(Beginning of Task data)
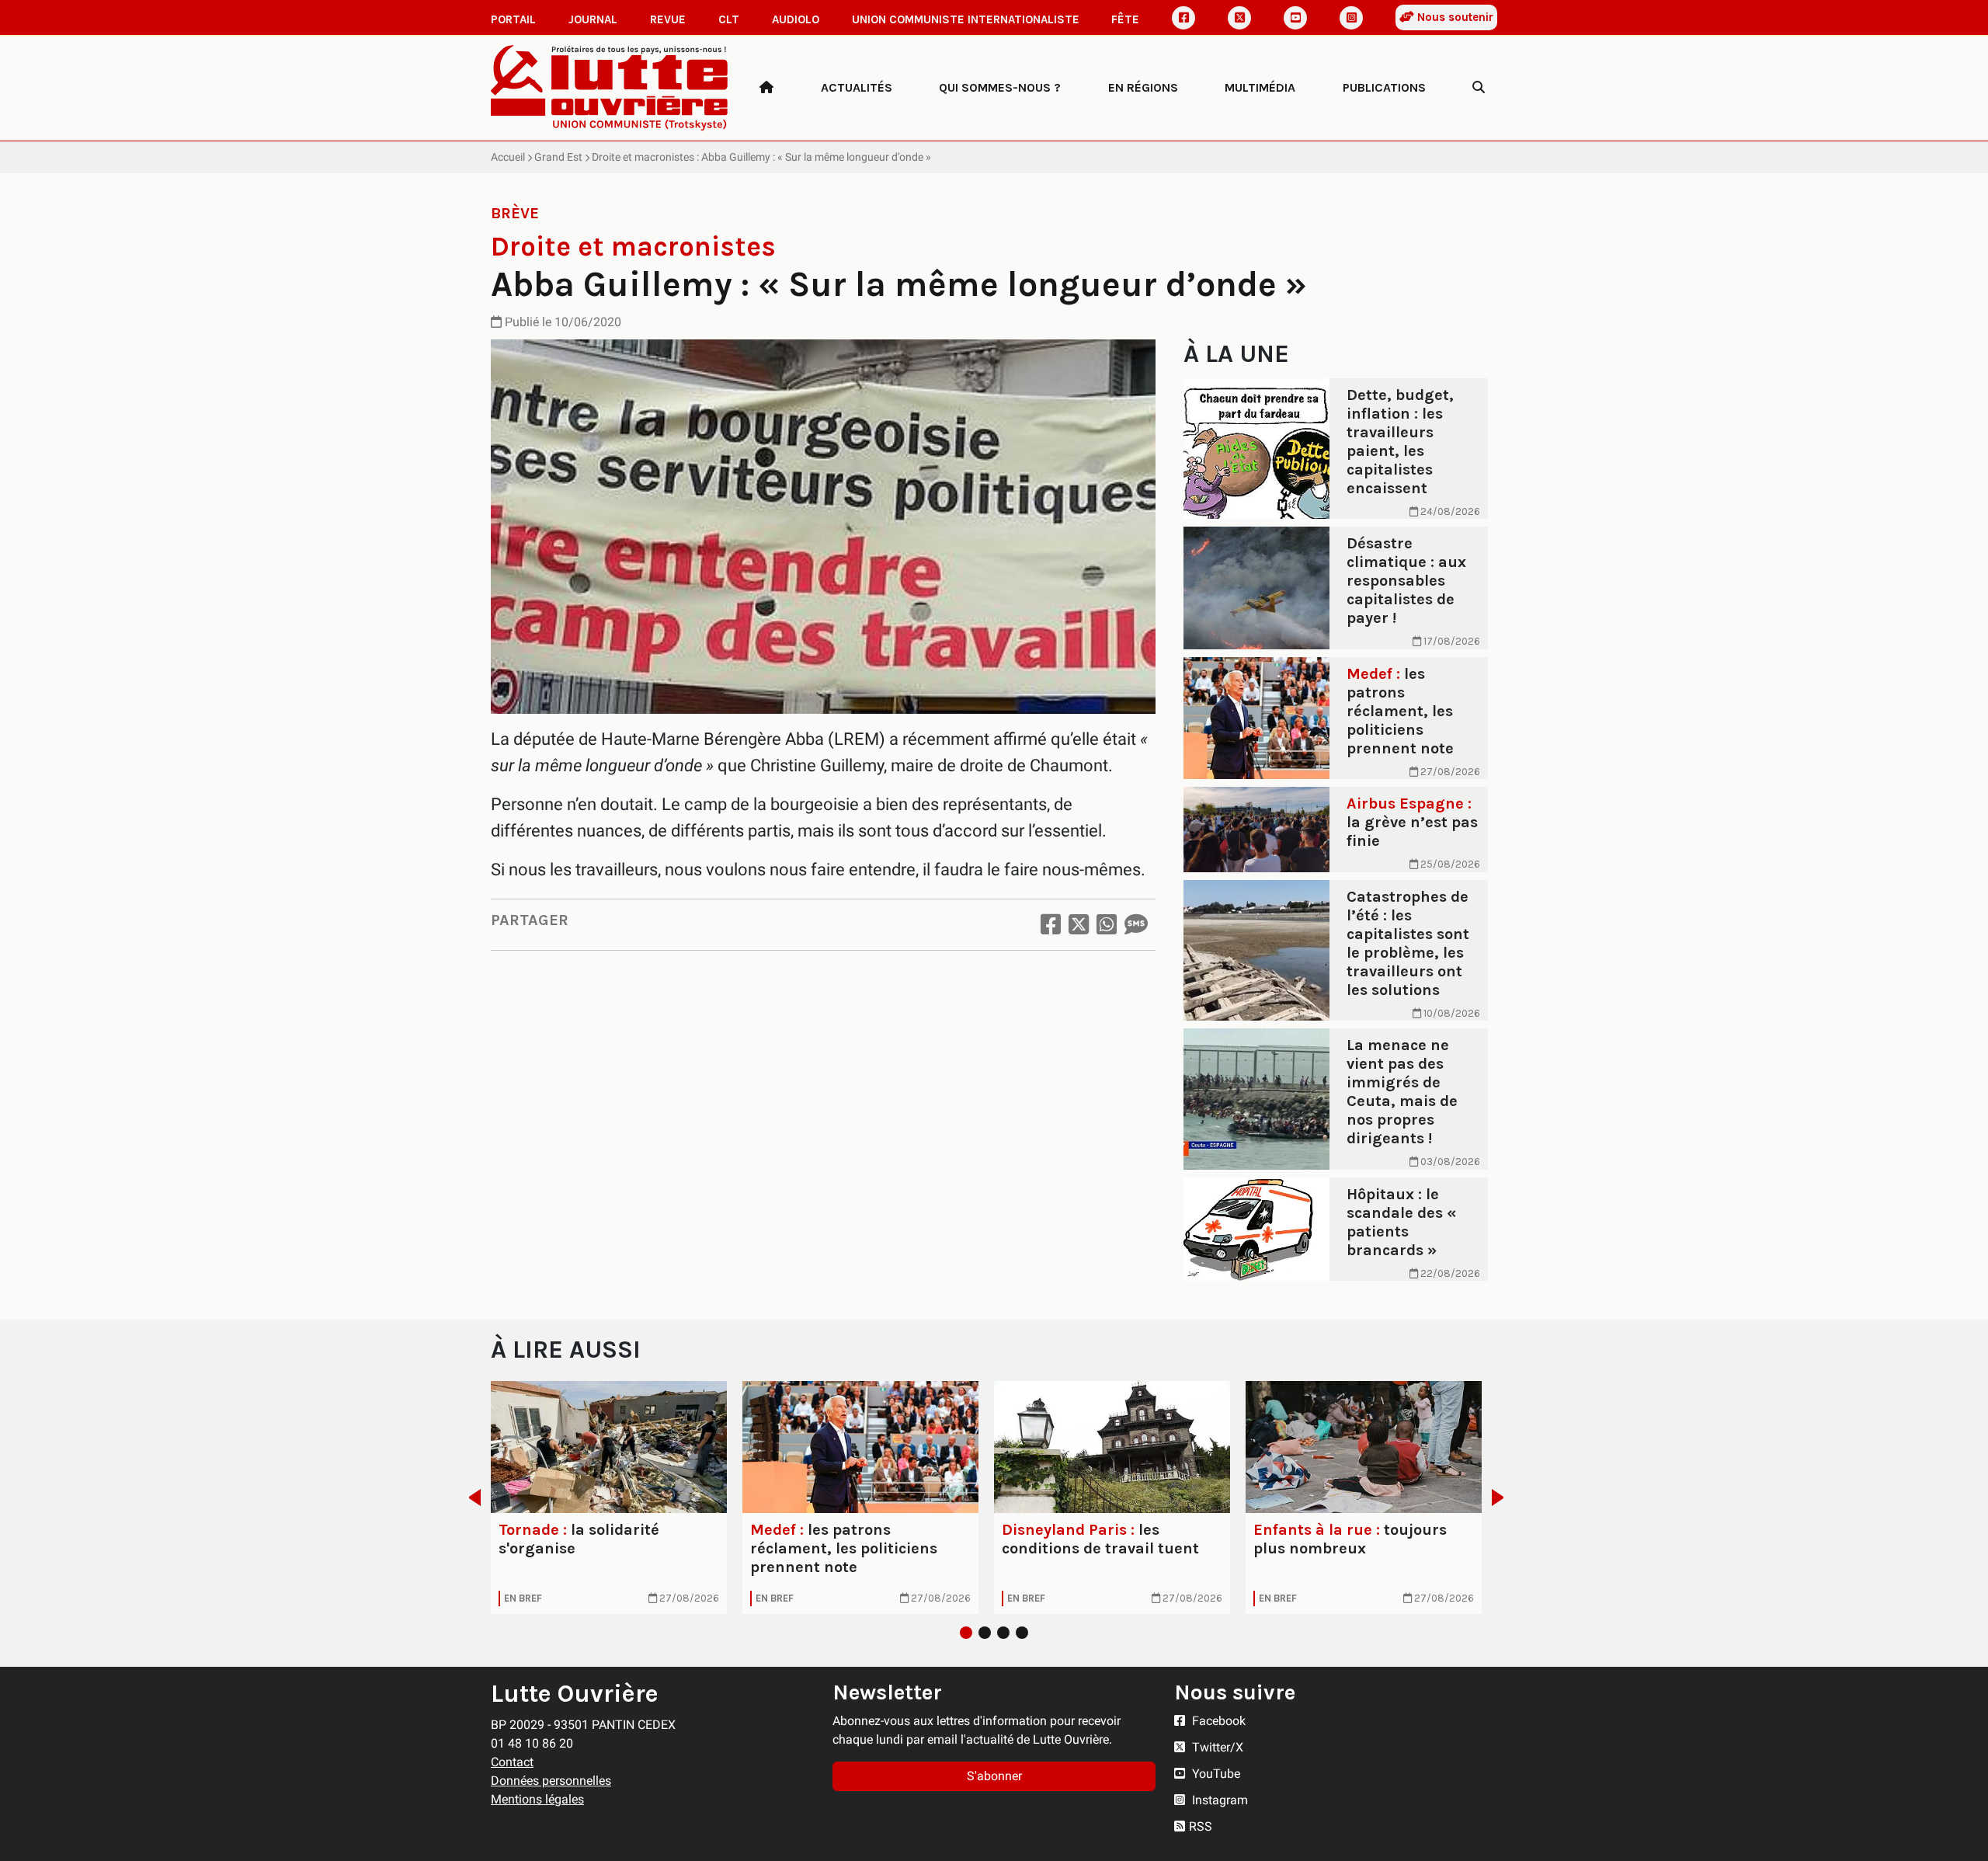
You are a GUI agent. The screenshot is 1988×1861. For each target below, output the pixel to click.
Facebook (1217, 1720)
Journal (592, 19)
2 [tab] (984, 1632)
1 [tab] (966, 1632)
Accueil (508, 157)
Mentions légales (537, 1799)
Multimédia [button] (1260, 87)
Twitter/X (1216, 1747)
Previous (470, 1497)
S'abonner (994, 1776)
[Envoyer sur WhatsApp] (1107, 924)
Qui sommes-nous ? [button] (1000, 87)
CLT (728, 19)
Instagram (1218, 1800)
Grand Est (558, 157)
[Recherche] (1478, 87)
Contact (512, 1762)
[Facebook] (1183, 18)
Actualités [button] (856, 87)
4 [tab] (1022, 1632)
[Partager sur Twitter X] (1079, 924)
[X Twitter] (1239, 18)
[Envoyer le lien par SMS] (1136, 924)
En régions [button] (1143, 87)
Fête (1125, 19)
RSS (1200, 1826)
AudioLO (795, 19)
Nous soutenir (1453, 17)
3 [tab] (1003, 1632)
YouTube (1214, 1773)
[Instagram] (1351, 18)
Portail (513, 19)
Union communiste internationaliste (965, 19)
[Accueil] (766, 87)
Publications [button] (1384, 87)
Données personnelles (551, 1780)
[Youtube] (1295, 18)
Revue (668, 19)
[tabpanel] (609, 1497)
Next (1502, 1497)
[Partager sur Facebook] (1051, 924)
(End of Task data)
◆ About this exercise ◆
The answer should contain nothing but the lines from the top of the data above through the line containing "YouTube (1214, 1773)", copied exactly, with no images.

◆ Reply ◆
You are a GUI agent. The screenshot is 1988×1861. For each target below, output the pixel to click.
Facebook (1217, 1720)
Journal (592, 19)
2 [tab] (984, 1632)
1 [tab] (966, 1632)
Accueil (508, 157)
Mentions légales (537, 1799)
Multimédia [button] (1260, 87)
Twitter/X (1216, 1747)
Previous (470, 1497)
S'abonner (994, 1776)
[Envoyer sur WhatsApp] (1107, 924)
Qui sommes-nous ? [button] (1000, 87)
CLT (728, 19)
Instagram (1218, 1800)
Grand Est (558, 157)
[Recherche] (1478, 87)
Contact (512, 1762)
[Facebook] (1183, 18)
Actualités [button] (856, 87)
4 [tab] (1022, 1632)
[Partager sur Twitter X] (1079, 924)
[X Twitter] (1239, 18)
[Envoyer le lien par SMS] (1136, 924)
En régions [button] (1143, 87)
Fête (1125, 19)
RSS (1200, 1826)
AudioLO (795, 19)
Nous soutenir (1453, 17)
3 [tab] (1003, 1632)
YouTube (1214, 1773)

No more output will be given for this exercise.